◆ **EXTRACT**:
Wednesday, July 30, 2014

{music and places}

I was having coffee with my cousin the other day and we were having that conversation (you know the one) about how certain songs bring you back to certain places and times. I feel like I've had that conversation a million times with a million people, but I love it every time and I'll keep having it because music and memories are just such excellent topic fodder.

On the drive home (which was exactly two hours and twenty minutes with a sweet fiery orange sunset burning in my rearview mirror) I picked a CD or song that reminded me most of each place I've lived since high school (minus the place I'm living now, because it's not a memory yet), in the style of Pip Plum. Because how else are you going to pass two hours and twenty minutes of driving by yourself? It's not an exhaustive list, and it's not even a list of all of my favourite CDs and songs from those times; just music that effectively takes me back to those places.

◆ **DATA LISTING**:
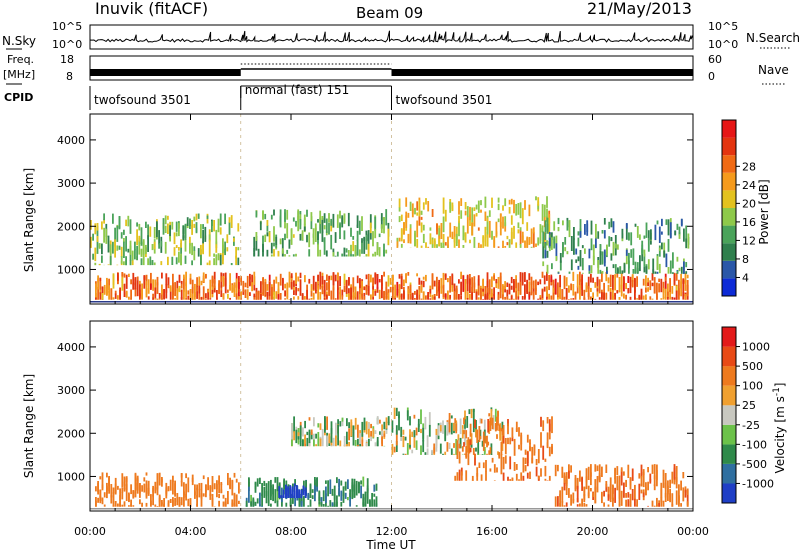  Describe the element at coordinates (729, 182) in the screenshot. I see `colorbar-cell` at that location.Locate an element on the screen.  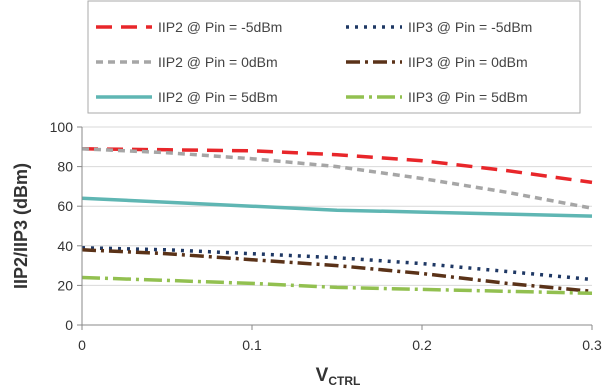
series-line-iip3-pin-0dbm is located at coordinates (337, 271).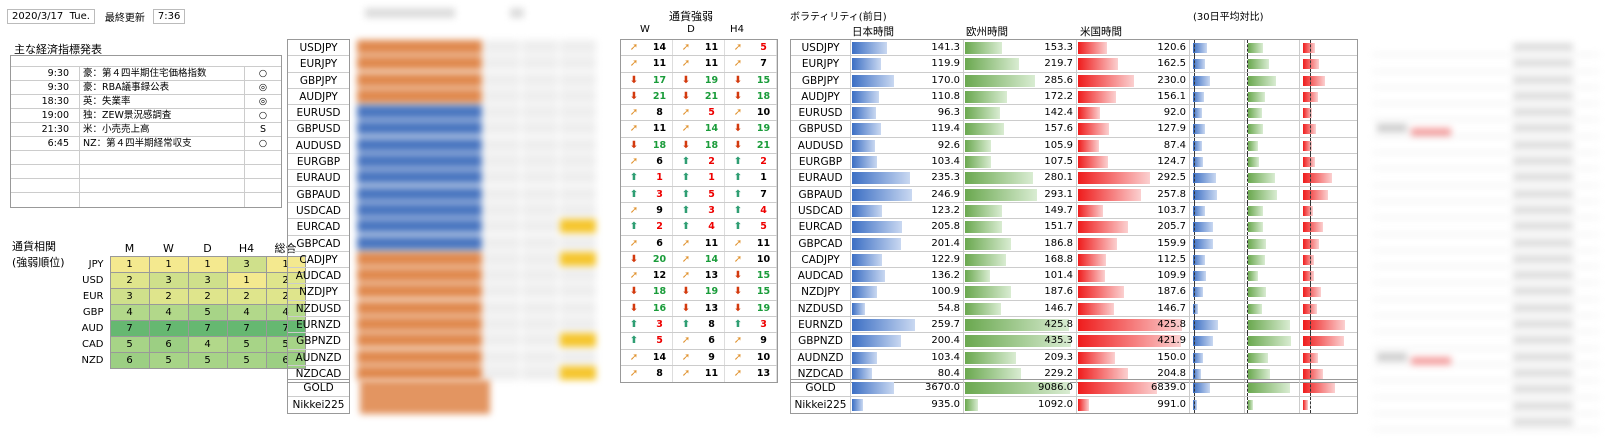  What do you see at coordinates (764, 113) in the screenshot?
I see `strength-value: 10` at bounding box center [764, 113].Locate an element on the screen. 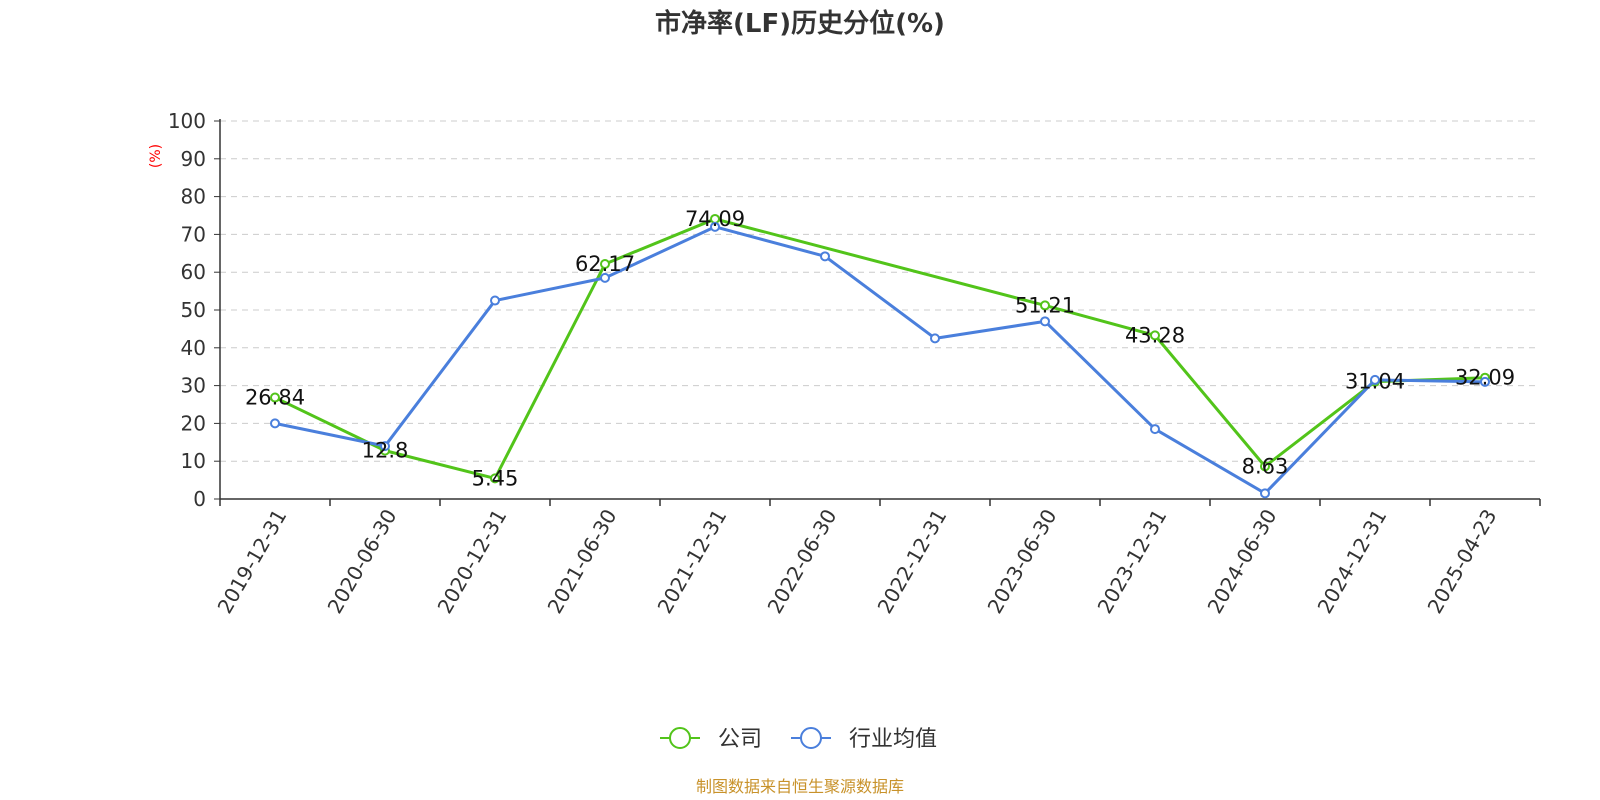 The image size is (1600, 800). y-tick-label-0: 0 is located at coordinates (200, 499).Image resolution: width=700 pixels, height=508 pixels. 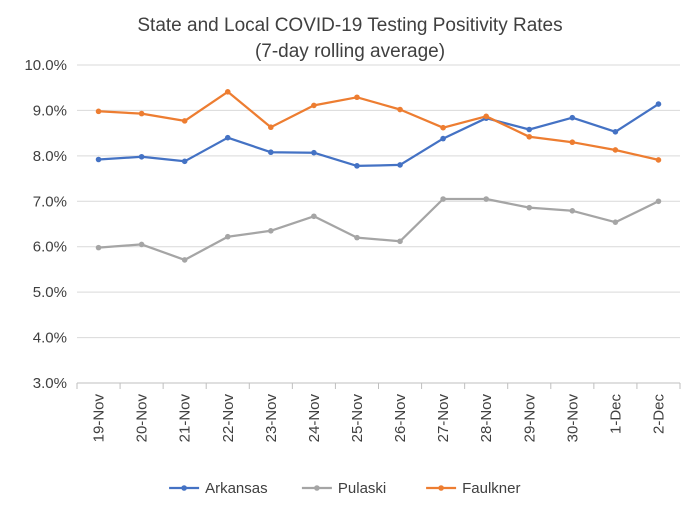 I want to click on x-tick-label: 30-Nov, so click(x=572, y=418).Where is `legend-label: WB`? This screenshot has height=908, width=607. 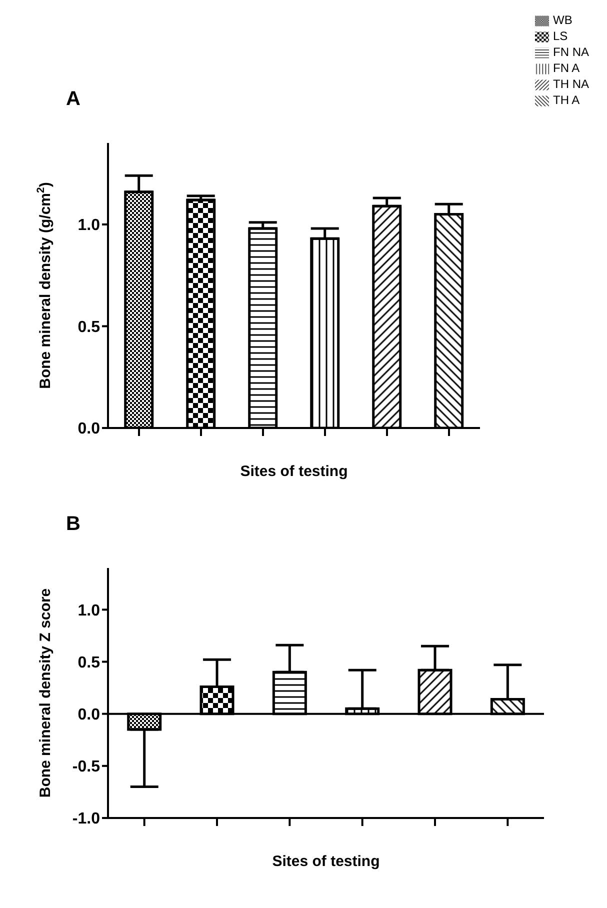 legend-label: WB is located at coordinates (562, 20).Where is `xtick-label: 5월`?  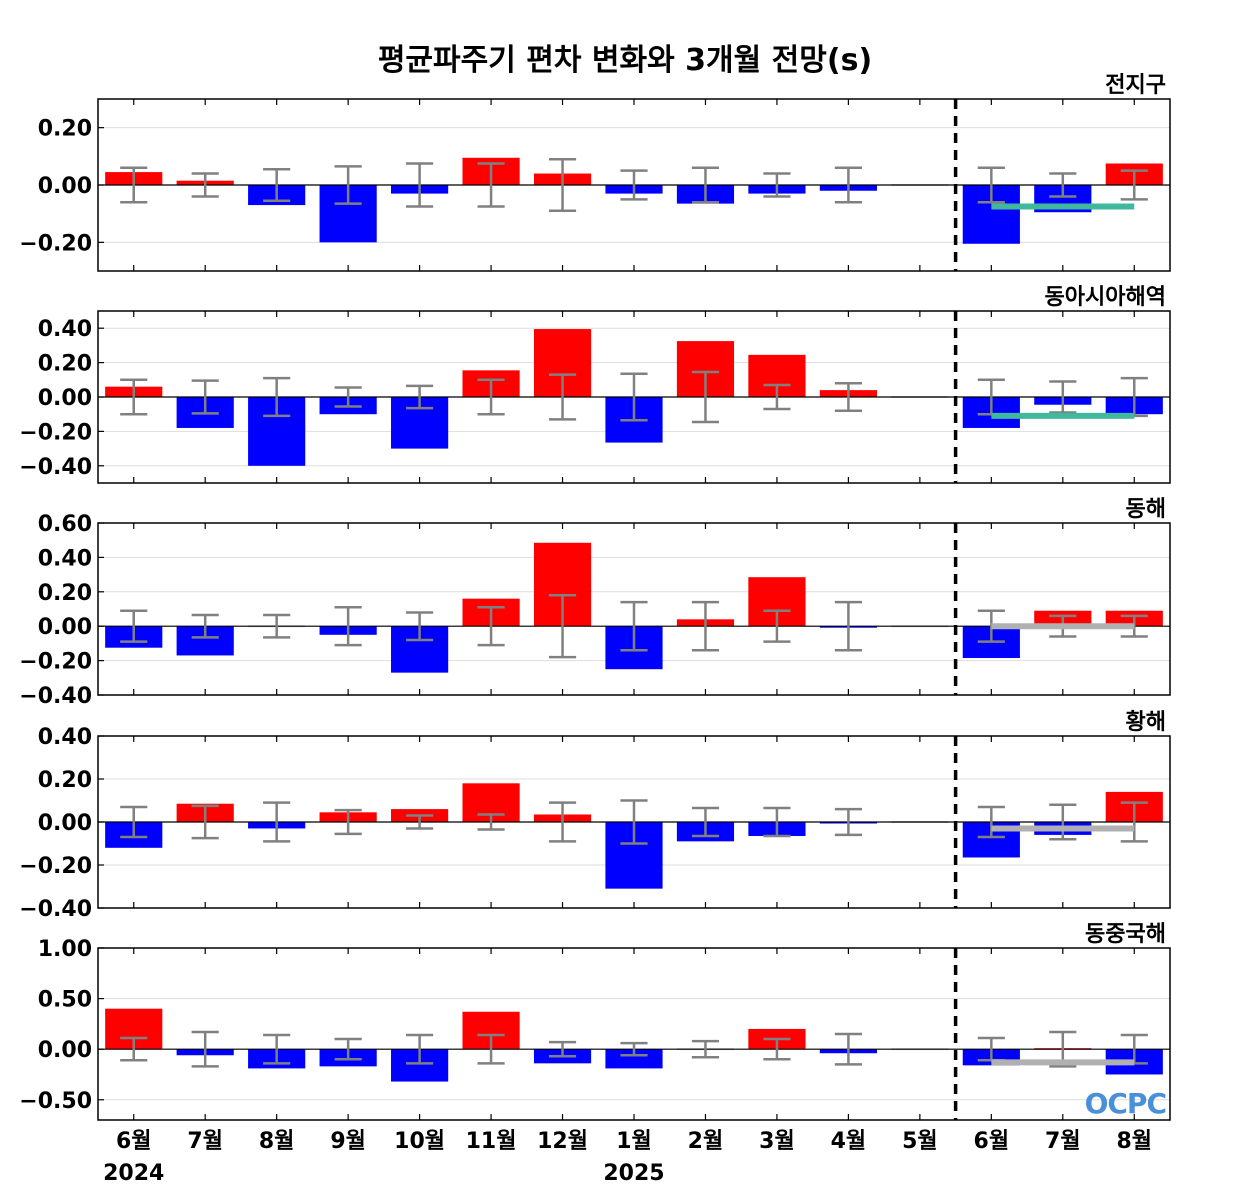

◆ **TASK TO COMPLETE**: Pick up the blog post about songs and the places they call back after its final sentence, and keep writing it in the same voice.

◆ **ANSWER AREA**:
Ahem:



Pasqua Street House: Imogen Heap//Ellipse

Barclay and I bought the Pasqua Street House a little more than five years ago, just after we got engaged. We spent something like six months gutting it, drywalling it, painting it, putting in new floors, wallpapering it, just generally renovating our faces off, with the help of a few wonderful friends and family members. My old ghetto blaster sat in the corner through it all, blaring 1940s big band and 1990s punk and 1980s hair metal and whatever else came out of our eclectic collective CD collection.

That was the summer Imogen's Ellipse came out and I'm pretty sure we went down and bought it the day it hit the shelves at the HMV. We listened to it over, and over, and over again, for the remainder of the renos and afterward, and now when I hear it I smell drywall dust and picture Saturday mornings making pancakes in our cozy little green galley kitchen.


Grandma Guzz's House: Howie Beck//Flashover

Before Barclay and I were married, a series of strange events led to me being quite suddenly a little bit homeless and moving in with his grandma, who we affectionately know as Guzz. I slept in her basement for three months and we played a million games of Yahtzee (I lost every single one). She was probably the best housemate a girl could ask for.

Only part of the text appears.